И это обращение также — не только личное Октавии, а еще вероятнее, что оно вложено ей в уста общим преданием. В «Октавии» тень Агриппины является мстительницей за Октавию. Тень Клавдия послала ее из Тартара с проклятием браку Нерона и Поппеи.
Однако, даже и столь грозное вмешательство Октавии не помогло.
Солдаты берут ее, вяжут по рукам и по ногам и перерезывают пульсы. Но несчастная оцепенела от ужаса: кровь чуть каплет из ран. Тогда Октавию отнесли в горячую баню, и бедняжка задохнулась в парах ее. Вероятно, речь идет об одной из тех натуральных, вулканических бань- пещер (stuffa), которых так много по берегам Неаполитанского залива и на островах к югу и к северу от него. В этих норах, согреваемых подземным огнем, температура держится на 40градR. и выше. Образцы таких бань, славных уже в древности, современный турист видит в Поццуоли, посещая кратер Сольфатары, или Bagni di Nerone, di Agrippina близ Байи.
Убийцы отрезали Октавии голову и принесли в подарок Поппее. Сенат, в ответ на грязный указ Нерона и уведомление о смерти бывшей императрицы, по обыкновению, замолебствовал в храмах, принося дары к алтарям богов, спасителей государства. Изучая дальнейшую историю этих времен, — сатирически советует Тацит: «Можете быть уверены наперед: всякий раз, что государь предписывает ссылку или убийство, сенат благодарит и молебствует. Религиозные обряды, которые прежде были знамением благополучия в государстве, теперь сделались неизменными спутниками общественного бедствия. Так что, по смерти Октавии, мы предупреждены: какую бы впредь гнусность ни совершил Нерон, — подлое отношение к ней сената подразумевается уже само собой». Тацит обещает сообщать лишь о тех случаях мести и раболепства, которые выйдут из ряда вон своей новизной или уже чересчур чудовищным забвением человеческого достоинства.

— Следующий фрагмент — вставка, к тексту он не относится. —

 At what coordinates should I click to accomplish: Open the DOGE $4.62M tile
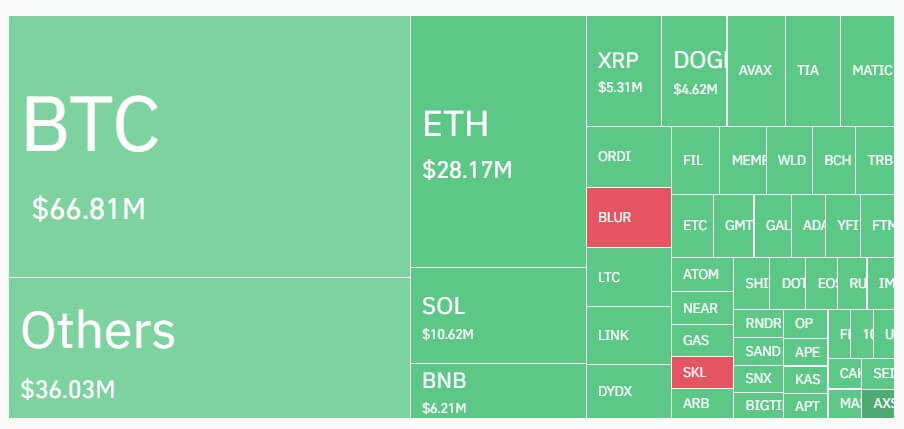click(x=697, y=71)
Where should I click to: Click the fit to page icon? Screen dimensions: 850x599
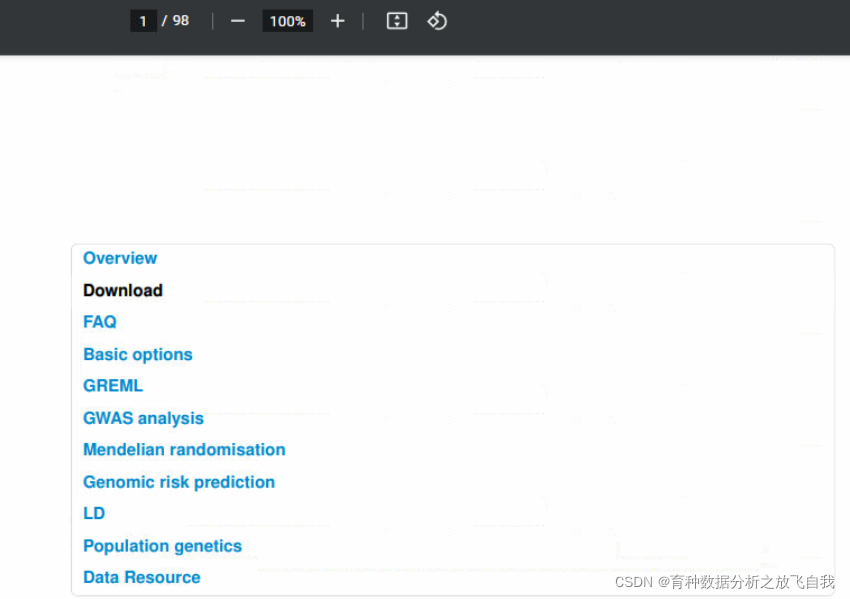coord(397,21)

Дорифора отравили. Почему-то вспомнили о Палланте и нашли, что старик зажился. Отравили и его, а значительную часть его колоссальных богатств отписали на цезаря. Совпадение смерти Палланта с убийством Октавии, вероятно, не случайное, как и предсмертные вопли Октавии к памяти покойной Агриппины. Мы видели, что грозная мать Нерона, по смерти Британика, взялась было за Октавию, как за последнее возможное орудие своих планов. Утопающая хваталась за соломинку! Но соломинка не спасла ее, а теперь и сама пошла ко дну... Симпатии к Октавии, завещенные Агриппиной, должны были иметь отголосок и в таком верном агриппианце, как Паллант, и, может быть, вспыхнули теперь в какое-нибудь яркое проявление. Их поторопились погасить вместе с жизнью неудобного старика.
V
Народ жалел Октавию. Много сочувствия было выражено ей уже при отправке на Пандатарию. Эта сцена заключает трагедию «Октавия». Никакая другая изгнанница не возбуждала в римлянах большего сострадания. Сравнивали ее ссылку с ссылками Агриппины, Юлии Ливиллы и справедливо находили перевес несчастья на стороне Октавии. Те хоть успели пожить; в своей страдальческой доле им было о чем вспомнить из милого, светлого прошлого. А эта? Ее не замуж выдали, а в гроб вколотили. Мужнин дом не дал ей ни одной радости, только плодил печаль за печалью. Отравляют ее отца, потом брата. Хорошенькая вольноотпущенница Актэ совершенно вытесняет жену из сердца Нерона и получает во дворце гораздо больше значения, чем сама молодая императрица. На смену ей появляется Поппея, как будто созданная, чтобы добить Октавию. И, наконец, — мало, что извели несчастную: перед смертью еще осквернили ее репутацию гнуснейшими клеветами.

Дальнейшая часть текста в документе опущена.